William Lamson

June 27 – September 7, 2013

This exhibition will include recent videos, photographs, and a site-specific installation that center on Lamson’s ongoing quest to reconcile two opposing views— the artist seemingly in calm control of his environment and, alternately, struggling mightily against the forces of nature. In 2010 Lamson’s playful and strenuous interactions with his environment took him to the Mojave Desert to produce A Line Describing the Sun. Traversing the landscape in a rolling contraption equipped with a mirror and a Fresnel lens, the artist burned a 366-foot arced line into the dried desert mud. More recently, in his video projection Action for the Delaware, the artist struggles to create the illusion of walking on water with the aid of a crudely constructed hidden platform.
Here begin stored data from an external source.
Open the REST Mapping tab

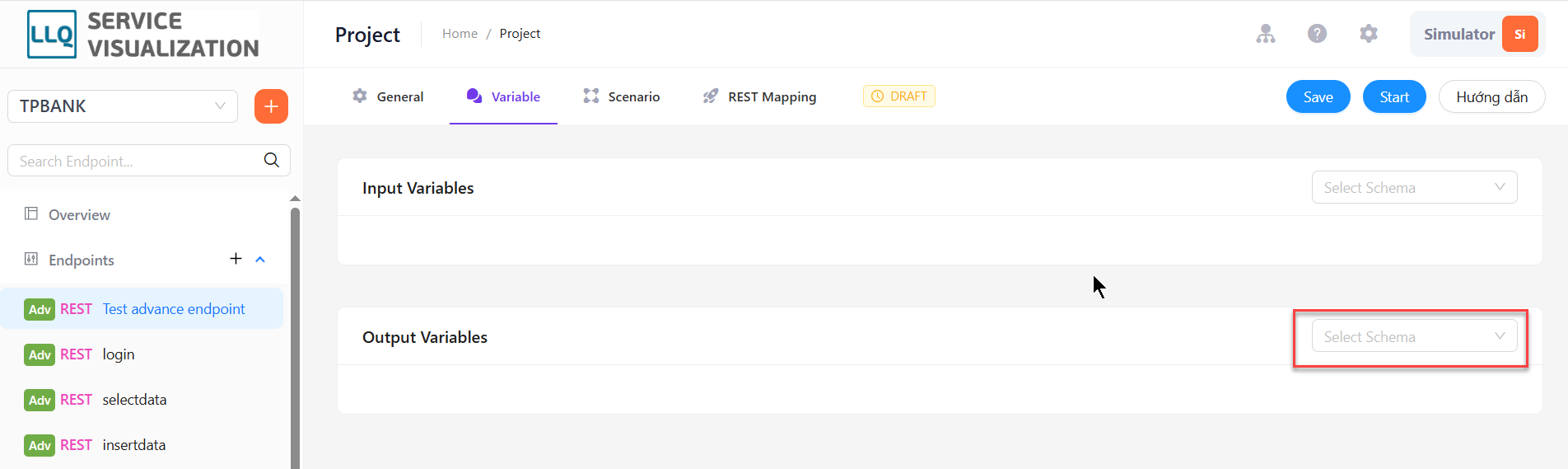pyautogui.click(x=759, y=96)
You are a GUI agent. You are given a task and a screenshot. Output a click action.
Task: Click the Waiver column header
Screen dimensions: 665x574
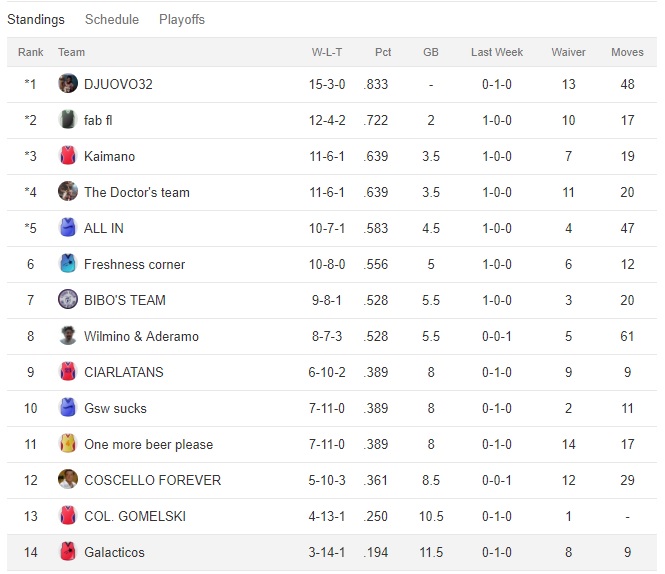(568, 52)
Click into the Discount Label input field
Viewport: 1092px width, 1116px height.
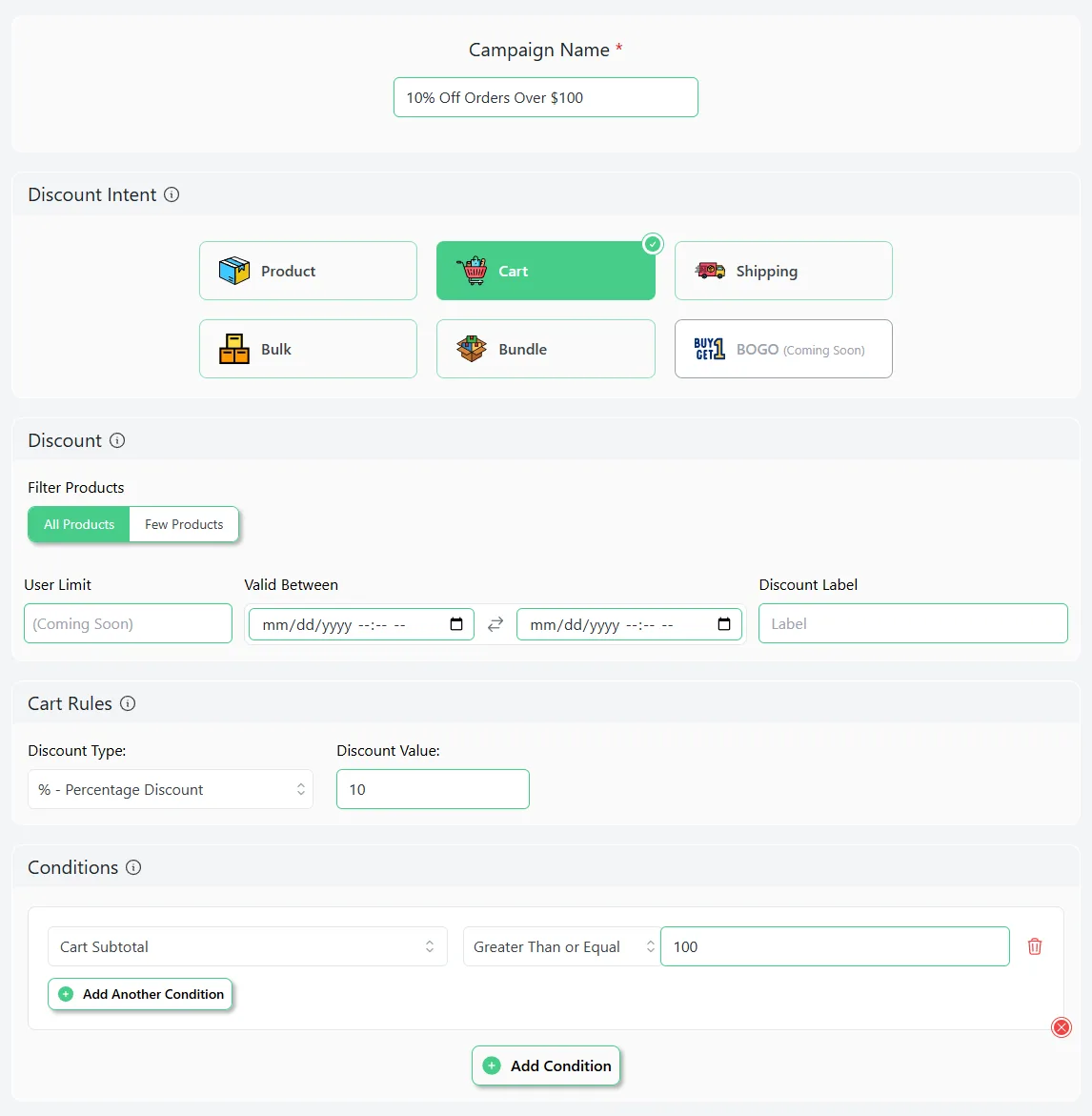(913, 623)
Lamson's investigations call to mind the efforts of earthwork artists in the late 1960s and early ‘70s, but with a decidedly anti-heroic and absurdist twist. For this exhibition, Lamson will attempt to redirect the flow of light on the museum’s second floor by camouflaging a wall of windows that measures 24 by 60 feet and includes over 500 panes of glass.




Last Light
Commissioned by Storm King for the Light and Landscape show, 2012.
Materials: film foil, steel, wire.
Dimensions: 4‘x190’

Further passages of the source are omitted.